- GIVEN EXERCISE A -
According to the interview with LaTara Harris, what three things make up strong legislative work?
- GIVEN EXERCISE B -
Can you copy the stretch of the interview with LaTara Harris from "As the regional" through "for the job.", word for word?
- GIVEN EXERCISE C -
What might follow the last sentence of the interview with LaTara Harris? Continue it from there.

- SELECTED TEXT -
>> BEGIN
Looking Within: An Interview with Communicator and Change-Maker LaTara Harris

As the regional director of external affairs for AT&T in the Mid-Atlantic, LaTara Harris focuses on local legislative and regulatory matters in Maryland and Washington, D.C.

Legislative work – strong legislative work, she says – is equal parts education, community engagement, and information wrangling.  

It seems AT&T chose the perfect person for the job.

“It’s almost as if everything I had done [prior] was preparing me for this opportunity, and allowed me to really embrace all of that,” she says. “I enjoy strategy. I love to hear people. I love that we can all have a voice and a seat at the table – and agree to disagree if need be – while ensuring there is awareness on both sides.”

Harris, who also works with a number of the charities supported by AT&T, says she has watched the company transition from a telecommunications company, to an entertainment company, to a company that is continuously transforming today.  “[AT&T] encompasses several different aspects of how we communicate as a society,” she says. “It’s just an amazing company to be a part of, and it is a company that is making a difference in our communities.”

Making Initial Changes

As a member of a military family, Harris did a fair share of traveling as a child, spending many years in Hawaii before her father was stationed at Walter Reed in Washington, D.C.

“This is kind of where we landed,” she says.

Over the years, she would take on jobs in a number of different industries, before finding a niche, of sorts, in finance.

“But I felt like it wasn’t right enough for me,” Harris says. “It’s a great career, and I loved that I knew the content well. But I also knew that I was extremely expressive. And it limited me. I wasn’t able to express myself and be extremely joyful and joyous in the work I was doing.”

A New Knight at the Roundtable

Craving some sort of expressive fulfillment, Harris began volunteering (and volunteering – and volunteering.) Helping others. Doing tons of work in various fields. That’s when the Maryland Business Roundtable came calling.
>> END
- RECORDED INFORMATION -
>> BEGIN
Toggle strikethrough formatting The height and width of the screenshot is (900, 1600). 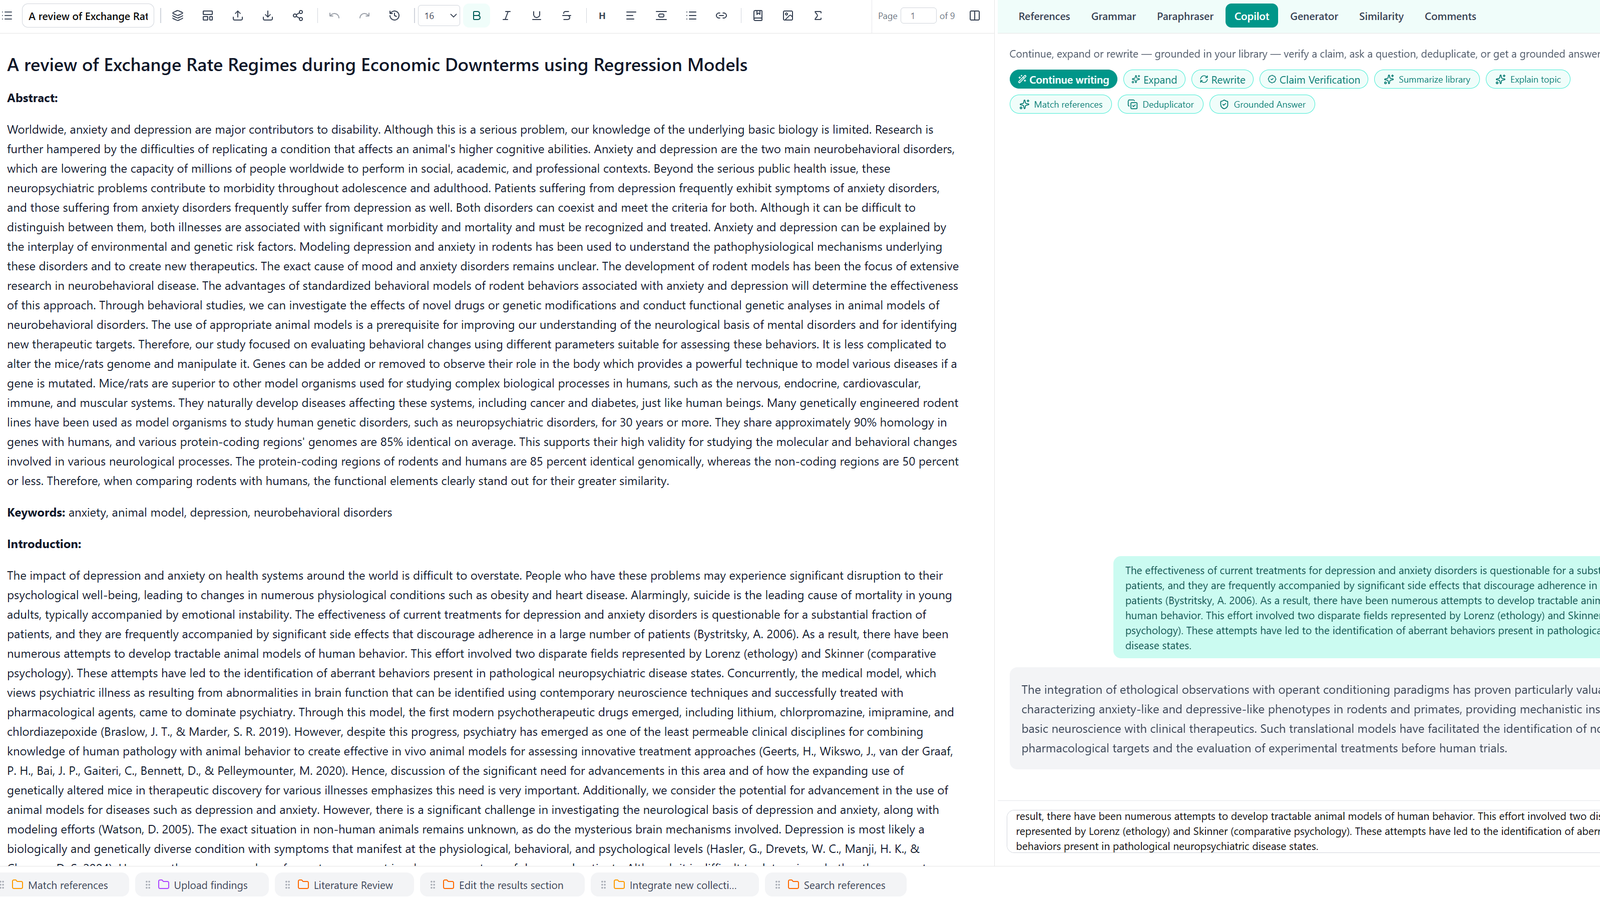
>> END
- WRITTEN RESPONSE A -
Education, community engagement, and information wrangling.

- WRITTEN RESPONSE B -
As the regional director of external affairs for AT&T in the Mid-Atlantic, LaTara Harris focuses on local legislative and regulatory matters in Maryland and Washington, D.C.

Legislative work – strong legislative work, she says – is equal parts education, community engagement, and information wrangling.  

It seems AT&T chose the perfect person for the job.

- WRITTEN RESPONSE C -
The Roundtable provided opportunities for volunteers like Harris to speak to students in a classroom setting about life after high school, preparing them for future success. She was all too familiar with that nuanced question: “What do you want to do with your life?”  

“I felt like, ‘My gosh. This has been my story.’”

She jumped on board. In short order, she was officially offered a permanent seat at the Roundtable.

“I thoroughly loved that work,” Harris says. “I met some of the most amazing people. We were doing incredible work around education reform and ensuring that students were ready for life after high school, really at that intersection of business and education and community – all of that. The work that I truly, really love.”

Ten years passed as Harris worked to build a base of volunteer speakers. During her tenure she helped to enlist the talents of 3,000 volunteers, reaching more than 500,000 students.

“We were really informing and helping young people understand those next steps so they wouldn’t be a lost soul like me,” she laughs.

But at some point, Harris admits she began to get antsy once again. Once again, she acted.

“I started upskilling,” she says.

Her first step was to take part in The Leadership, an experiential leadership development program courtesy of the Greater Baltimore Committee (GBC).

The program provided Harris with tremendous civic insights and relationships, but more was needed.

Shifting Gears and Making the Grade

Harris decided to pursue her Master of Business Administration degree at the University of Maryland University College.

A mother of four – her youngest 1 ½ years old at the time – and still employed at the Roundtable, she found herself in the midst of an intricate juggling act.

“I definitely had to figure out how to work during the day, come home, and have the presence that my children needed. And schoolwork was after all of that. So, I really didn’t have much sleep for a few years even though I had the help of many,” she laughs.

For Harris, though, there was no turning back.

“You know, having been brought up in a military family, I believe when you make a commitment to something and you have a goal in mind, you work very hard to accomplish that,” she says. “You give more than what’s expected of you. I really wanted to accomplish that. And I was able to get that done.”

This drive, she says, is the culmination of so many influences – her personal life, her career, and a need for creative fulfillment. “But it was also just knowing that my soul was saying something different,” she says. “It was saying, ‘You need to shift right now.’”

Rethinking What’s Possible

Shortly after earning her MBA, Harris received a call from AT&T regarding her current corporate role, a dream job that also landed squarely in that intersection of business and community that she loves.

Over the last eight years, Harris has been involved with a number of volunteer deployments and relief efforts, such as a national endeavor that is hyper-focused on getting employees involved in their local communities. Harris spearheaded the program in the Maryland and D.C. region.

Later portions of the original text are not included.